Noël aux pays du froid
Concert aussi exceptionnel que rare, « Une couronne de roses, Noël orthodoxe » conduisait le Chœur de Radio France sous la houlette de Lionel Sow, son directeur artistique depuis 2022, à explorer trois siècles de musique sacrée orthodoxe, du XVIIe siècle à nos jours.
Développée sur la base du chant byzantin, la musique traditionnelle de l’Église orthodoxe est aussi marquée par les divers territoires où elle a éclos, ce qui la fait relever autant de la création des musiciens au fil des époques que de l’ethnomusicologie, puisqu’elle est nourrie des traditions populaires. Cette dernière est empreinte d’une liberté de rythmes époustouflante, avec des changements à l’intérieur de mesure à l’intérieur d’un même morceau et la prédominance des rythmes impairs. Les chants sacrés sont toujours exécutés a capella.
Les instruments étaient suspects en raison de leurs origines païennes et considérés comme maudits. On raconte qu’au XIIe siècle, l’évêque Cyrille Tourovski vit en songe des démons armés de flûtes, de gouslis (instruments cordophones issus de la lyre ou de la cithare antiques) et de tambourins. Au matin, persuadé que son rêve était un avertissement divin, et effrayé par ce qu’il considéra comme une émanation de l’enfer, il fit interdire les instruments et fit bannir les rhapsodes et autres artistes, poètes et musiciens. Entre déportations et exils volontaires, les musiques instrumentales essaimèrent ainsi à des distances considérables ce qui eut pour effet de contribuer à une certaine homogénéité des traditions musicales !
Lionel Sow © Christophe Abramowitz
Les voix concertantes
C’est avec une direction toute de finesse que Lionel Sow débutait le concert par une œuvre baroque du compositeur ukrainien, Nikolaï Diletsky (1630-1690), avec son Concerto pour double chœur, Vous qui entrez dans l’église. La théâtralisation liée à la division des pupitres ouvre un dialogue alerte et joyeux en une écriture claire aux lignes sobres.
On sautait un siècle pour trois œuvres réparties au long du concert de Dmitri Bortniansky (1751-1825) qui étudia la composition au chœur de la Chapelle impériale à Saint-Pétersbourg auprès de différents professeurs dont le chef de chœur italien Baldassare Galuppi qu’il suivit quelques années en Italie. L’influence italienne se retrouve dans ses œuvres avec l’introduction de polyphonies nouvelles. Le caractère aérien de ses pièces est magnifié par les voix superbement placées du Chœur de Radio France.
—————
:: Consignes ::
**A.** Selon l'article sur le concert de Noël orthodoxe, depuis quelle année Lionel Sow est-il directeur artistique du Chœur de Radio France ?
**B.** Reproduisez à l'identique, dans l'article sur le concert de Noël orthodoxe, tout ce qui va de « Développée sur la » jusqu'à « exécutés a capella. ».

Données de localisation de mots et d'éléments
—————
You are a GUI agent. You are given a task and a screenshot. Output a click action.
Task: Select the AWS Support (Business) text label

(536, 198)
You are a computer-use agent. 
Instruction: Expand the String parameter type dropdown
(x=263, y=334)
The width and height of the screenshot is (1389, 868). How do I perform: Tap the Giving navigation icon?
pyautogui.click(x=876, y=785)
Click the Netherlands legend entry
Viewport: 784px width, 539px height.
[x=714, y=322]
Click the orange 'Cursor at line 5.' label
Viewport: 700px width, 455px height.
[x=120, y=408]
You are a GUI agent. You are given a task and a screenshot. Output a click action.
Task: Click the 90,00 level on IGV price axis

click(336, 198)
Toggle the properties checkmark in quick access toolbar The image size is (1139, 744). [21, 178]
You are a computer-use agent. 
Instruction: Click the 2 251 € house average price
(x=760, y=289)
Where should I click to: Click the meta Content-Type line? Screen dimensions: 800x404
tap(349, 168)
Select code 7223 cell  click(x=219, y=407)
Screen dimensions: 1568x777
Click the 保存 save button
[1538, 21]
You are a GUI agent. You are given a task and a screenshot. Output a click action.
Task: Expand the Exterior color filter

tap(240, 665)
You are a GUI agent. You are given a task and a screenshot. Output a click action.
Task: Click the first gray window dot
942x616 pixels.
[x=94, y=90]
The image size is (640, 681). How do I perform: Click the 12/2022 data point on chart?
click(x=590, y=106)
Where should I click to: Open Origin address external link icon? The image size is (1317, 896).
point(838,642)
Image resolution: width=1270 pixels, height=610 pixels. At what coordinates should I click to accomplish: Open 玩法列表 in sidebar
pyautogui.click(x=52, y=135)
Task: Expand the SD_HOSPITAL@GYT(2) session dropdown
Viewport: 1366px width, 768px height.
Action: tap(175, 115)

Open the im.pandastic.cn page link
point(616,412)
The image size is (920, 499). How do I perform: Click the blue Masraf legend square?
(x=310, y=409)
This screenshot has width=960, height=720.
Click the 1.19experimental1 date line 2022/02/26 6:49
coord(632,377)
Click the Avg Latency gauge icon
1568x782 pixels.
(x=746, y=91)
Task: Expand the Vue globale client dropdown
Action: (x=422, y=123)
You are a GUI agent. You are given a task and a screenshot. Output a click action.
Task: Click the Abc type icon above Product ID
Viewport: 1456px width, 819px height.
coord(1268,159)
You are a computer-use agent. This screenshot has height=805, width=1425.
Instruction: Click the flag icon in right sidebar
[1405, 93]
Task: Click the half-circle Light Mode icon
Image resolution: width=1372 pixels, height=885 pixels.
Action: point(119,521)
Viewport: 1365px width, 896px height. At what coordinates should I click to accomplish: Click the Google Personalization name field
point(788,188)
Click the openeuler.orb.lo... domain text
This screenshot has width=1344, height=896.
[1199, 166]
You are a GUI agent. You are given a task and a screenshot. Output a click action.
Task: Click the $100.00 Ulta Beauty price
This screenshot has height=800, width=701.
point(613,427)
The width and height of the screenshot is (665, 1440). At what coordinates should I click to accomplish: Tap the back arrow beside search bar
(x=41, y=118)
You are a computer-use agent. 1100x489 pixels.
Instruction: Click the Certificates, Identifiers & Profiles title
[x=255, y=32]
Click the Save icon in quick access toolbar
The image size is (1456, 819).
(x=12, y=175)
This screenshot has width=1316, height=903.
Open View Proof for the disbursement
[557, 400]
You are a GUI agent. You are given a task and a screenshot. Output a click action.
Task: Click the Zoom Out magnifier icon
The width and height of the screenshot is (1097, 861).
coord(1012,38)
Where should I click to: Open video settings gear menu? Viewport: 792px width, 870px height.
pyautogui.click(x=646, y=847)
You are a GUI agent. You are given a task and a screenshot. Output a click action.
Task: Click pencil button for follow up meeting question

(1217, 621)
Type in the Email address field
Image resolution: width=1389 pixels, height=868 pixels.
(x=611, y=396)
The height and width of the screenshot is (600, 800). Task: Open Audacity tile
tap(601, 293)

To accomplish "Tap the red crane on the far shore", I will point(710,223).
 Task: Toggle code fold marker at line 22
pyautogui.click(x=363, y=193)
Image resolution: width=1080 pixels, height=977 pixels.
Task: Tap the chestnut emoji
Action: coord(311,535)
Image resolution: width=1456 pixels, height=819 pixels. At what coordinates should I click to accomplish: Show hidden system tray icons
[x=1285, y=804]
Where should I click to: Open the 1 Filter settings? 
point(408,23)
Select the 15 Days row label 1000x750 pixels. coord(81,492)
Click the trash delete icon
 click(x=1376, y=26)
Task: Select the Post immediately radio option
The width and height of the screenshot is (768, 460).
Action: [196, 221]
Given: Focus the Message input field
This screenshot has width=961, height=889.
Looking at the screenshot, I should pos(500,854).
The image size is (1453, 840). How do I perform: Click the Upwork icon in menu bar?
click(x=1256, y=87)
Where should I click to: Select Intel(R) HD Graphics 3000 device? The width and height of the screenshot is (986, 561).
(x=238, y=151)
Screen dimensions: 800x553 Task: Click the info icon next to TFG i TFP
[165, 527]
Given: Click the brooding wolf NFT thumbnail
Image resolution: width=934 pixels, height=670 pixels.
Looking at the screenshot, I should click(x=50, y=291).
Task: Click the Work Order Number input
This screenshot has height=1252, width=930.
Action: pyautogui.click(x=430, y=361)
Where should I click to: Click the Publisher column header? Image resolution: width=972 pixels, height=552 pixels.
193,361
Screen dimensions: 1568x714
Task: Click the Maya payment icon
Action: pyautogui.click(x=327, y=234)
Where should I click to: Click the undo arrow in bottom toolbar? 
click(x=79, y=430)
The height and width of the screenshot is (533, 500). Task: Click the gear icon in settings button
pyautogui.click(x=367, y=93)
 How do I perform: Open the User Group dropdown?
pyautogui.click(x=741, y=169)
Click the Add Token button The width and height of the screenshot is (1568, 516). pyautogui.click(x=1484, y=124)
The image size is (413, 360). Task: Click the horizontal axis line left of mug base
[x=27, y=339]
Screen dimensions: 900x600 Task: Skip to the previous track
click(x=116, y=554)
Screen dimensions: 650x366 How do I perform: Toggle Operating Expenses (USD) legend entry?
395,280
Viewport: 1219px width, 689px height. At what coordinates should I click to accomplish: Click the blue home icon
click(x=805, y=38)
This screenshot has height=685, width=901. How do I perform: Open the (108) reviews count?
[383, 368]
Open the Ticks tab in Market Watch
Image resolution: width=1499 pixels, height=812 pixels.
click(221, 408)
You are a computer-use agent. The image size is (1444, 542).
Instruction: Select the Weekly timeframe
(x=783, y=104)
—————
:: Réponses par tâche ::
**A.** Depuis 2022.

**B.**
Développée sur la base du chant byzantin, la musique traditionnelle de l’Église orthodoxe est aussi marquée par les divers territoires où elle a éclos, ce qui la fait relever autant de la création des musiciens au fil des époques que de l’ethnomusicologie, puisqu’elle est nourrie des traditions populaires. Cette dernière est empreinte d’une liberté de rythmes époustouflante, avec des changements à l’intérieur de mesure à l’intérieur d’un même morceau et la prédominance des rythmes impairs. Les chants sacrés sont toujours exécutés a capella.